Text under study:
↓

NDVI using QGIS step-by-step
Download tiles covering the area of interest from EarthExplorer.
- Search Criteria: Use the ‘Predefined Area’ tab, select ‘Add Shape’, and select ‘Texas - Travis County’. Select a data range, in our case, May to September of 2019 to obtain the latest vegetation data, when foliage is greenest, and summer months since our analysis is focused on shade for the summer time.
- Select Your Data Sets: Select ‘Landsat’, ‘Landsat Analysis Ready Data (ARD)’, ‘U.S. Landsat 4-8 ARD’.
- Search Results: Download tiles that cover Travis County. Each tile is a .tar file which includes a .tif file for each band.
Load the .tif files (do not use a number as the first character for your .tif files, it seems QGIS does not like it) corresponding to bands 4 and 5 into QGIS using ‘Layer> Add Layer > Add Raster Layer’. Sometimes, negative DN values may be present in a few pixels, usually in bodies of water or shorelines where sharp color changes occur. If necessary, replace negative DN values in the loaded raster layers with zero by:
- Use the ‘Raster Calculator’ to mask the negative values by applying the expression ‘layer>= 0’. The resulting layer is 0 at pixels which used to have negative DN values and 1 everywhere else.
- Use the ‘Raster Calculator’ to multiply the mask layer and the original raster layer. The resulting layer will have its negative DN values set to zero.
- Repeat 1. and 2. for all raster layers.

↑

Exercise instructions:
• A. Summarize the QGIS NDVI walkthrough above in two sentences.
• B. Decide whether each statement agrees with the QGIS NDVI walkthrough above. Answer yes or no for each, and quote the words of the walkthrough that decide it.
(i) The chosen date range runs from May to September of 2019.
(ii) Each downloaded tile is a single .tif file.
(iii) The mask made with the expression 'layer>= 0' equals 1 at pixels that had negative DN values.

Provided data:
↓

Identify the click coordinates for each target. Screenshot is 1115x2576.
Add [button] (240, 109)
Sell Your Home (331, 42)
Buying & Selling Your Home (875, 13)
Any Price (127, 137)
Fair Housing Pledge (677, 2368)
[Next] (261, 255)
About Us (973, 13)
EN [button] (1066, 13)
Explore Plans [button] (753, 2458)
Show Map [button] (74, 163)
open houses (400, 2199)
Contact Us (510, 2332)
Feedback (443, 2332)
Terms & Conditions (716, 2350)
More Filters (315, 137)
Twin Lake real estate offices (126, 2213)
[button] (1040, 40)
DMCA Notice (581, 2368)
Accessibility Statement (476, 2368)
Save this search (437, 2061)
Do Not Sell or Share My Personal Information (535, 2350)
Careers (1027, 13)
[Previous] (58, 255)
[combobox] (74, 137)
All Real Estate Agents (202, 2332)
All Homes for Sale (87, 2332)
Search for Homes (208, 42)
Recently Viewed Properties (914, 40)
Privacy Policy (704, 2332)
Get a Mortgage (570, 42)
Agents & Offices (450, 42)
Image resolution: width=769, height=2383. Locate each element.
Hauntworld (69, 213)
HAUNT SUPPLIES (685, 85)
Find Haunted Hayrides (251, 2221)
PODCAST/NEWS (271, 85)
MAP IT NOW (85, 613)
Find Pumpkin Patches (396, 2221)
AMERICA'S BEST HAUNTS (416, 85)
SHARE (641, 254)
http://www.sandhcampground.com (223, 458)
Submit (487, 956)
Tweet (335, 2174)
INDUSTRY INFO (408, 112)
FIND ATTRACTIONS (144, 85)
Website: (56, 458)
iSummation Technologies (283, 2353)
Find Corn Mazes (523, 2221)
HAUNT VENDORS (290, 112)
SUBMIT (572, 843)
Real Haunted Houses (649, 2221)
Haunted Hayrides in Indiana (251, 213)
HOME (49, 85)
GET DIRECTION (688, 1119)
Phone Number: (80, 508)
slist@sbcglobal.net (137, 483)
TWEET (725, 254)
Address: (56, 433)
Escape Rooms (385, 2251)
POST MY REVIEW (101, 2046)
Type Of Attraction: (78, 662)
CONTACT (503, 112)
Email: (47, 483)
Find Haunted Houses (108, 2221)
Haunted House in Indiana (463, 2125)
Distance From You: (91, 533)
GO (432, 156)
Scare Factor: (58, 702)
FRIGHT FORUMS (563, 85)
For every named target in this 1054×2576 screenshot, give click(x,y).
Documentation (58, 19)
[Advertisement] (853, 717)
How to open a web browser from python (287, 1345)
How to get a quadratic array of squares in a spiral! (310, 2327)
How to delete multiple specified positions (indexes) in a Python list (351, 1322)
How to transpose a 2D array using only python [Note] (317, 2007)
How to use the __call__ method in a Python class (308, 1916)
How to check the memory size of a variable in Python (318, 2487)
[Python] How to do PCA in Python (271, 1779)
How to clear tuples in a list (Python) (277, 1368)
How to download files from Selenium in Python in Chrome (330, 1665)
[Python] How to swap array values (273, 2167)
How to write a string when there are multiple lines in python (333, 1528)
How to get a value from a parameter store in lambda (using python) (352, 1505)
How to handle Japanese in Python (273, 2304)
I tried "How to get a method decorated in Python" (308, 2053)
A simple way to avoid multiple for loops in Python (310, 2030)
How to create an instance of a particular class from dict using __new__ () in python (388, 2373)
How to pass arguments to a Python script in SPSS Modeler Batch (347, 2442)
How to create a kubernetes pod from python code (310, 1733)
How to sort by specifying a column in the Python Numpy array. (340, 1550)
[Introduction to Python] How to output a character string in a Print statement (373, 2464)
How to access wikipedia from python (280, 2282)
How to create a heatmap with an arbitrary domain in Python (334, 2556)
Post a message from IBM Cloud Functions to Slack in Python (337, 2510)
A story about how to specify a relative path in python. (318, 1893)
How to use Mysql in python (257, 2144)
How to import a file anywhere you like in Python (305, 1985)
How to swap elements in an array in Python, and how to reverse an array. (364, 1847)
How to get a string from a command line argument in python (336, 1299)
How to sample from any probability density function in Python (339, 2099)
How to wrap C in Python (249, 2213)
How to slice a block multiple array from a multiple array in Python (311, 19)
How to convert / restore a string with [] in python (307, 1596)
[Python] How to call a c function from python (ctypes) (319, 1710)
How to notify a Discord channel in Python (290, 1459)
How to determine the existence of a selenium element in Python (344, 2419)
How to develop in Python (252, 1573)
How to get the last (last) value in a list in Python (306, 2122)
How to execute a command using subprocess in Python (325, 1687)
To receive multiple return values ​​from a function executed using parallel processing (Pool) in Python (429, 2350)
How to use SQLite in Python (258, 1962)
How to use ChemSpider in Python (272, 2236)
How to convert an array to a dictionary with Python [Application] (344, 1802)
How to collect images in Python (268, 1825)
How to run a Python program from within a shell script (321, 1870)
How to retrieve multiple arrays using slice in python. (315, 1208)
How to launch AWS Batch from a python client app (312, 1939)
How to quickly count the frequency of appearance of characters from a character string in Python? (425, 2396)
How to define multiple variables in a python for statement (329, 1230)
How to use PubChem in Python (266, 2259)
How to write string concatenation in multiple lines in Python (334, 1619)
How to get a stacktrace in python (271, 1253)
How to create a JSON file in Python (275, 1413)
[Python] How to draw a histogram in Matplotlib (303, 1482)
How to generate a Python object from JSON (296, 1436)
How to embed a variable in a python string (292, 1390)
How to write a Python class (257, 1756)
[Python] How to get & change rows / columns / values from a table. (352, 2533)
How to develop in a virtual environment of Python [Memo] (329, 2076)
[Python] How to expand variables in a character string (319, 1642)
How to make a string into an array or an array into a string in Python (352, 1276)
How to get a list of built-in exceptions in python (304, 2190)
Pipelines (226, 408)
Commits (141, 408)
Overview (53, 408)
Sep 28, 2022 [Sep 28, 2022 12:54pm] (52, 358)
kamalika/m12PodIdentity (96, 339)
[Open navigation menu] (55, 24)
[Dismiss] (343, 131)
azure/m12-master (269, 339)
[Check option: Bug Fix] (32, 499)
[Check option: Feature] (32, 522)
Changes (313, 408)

↑

Solutions to the problems:
• A. Landsat ARD tiles covering Travis County, Texas, are downloaded from EarthExplorer for May to September of 2019, and each tile is a .tar file holding a .tif file per band. The .tif files for bands 4 and 5 are loaded into QGIS, and any negative DN values are set to zero by building a mask with the Raster Calculator and multiplying it by the original layer.

• B.
(i) Yes: "May to September of 2019"
(ii) No: "Each tile is a .tar file which includes a .tif file for each band."
(iii) No: "The resulting layer is 0 at pixels which used to have negative DN values and 1 everywhere else."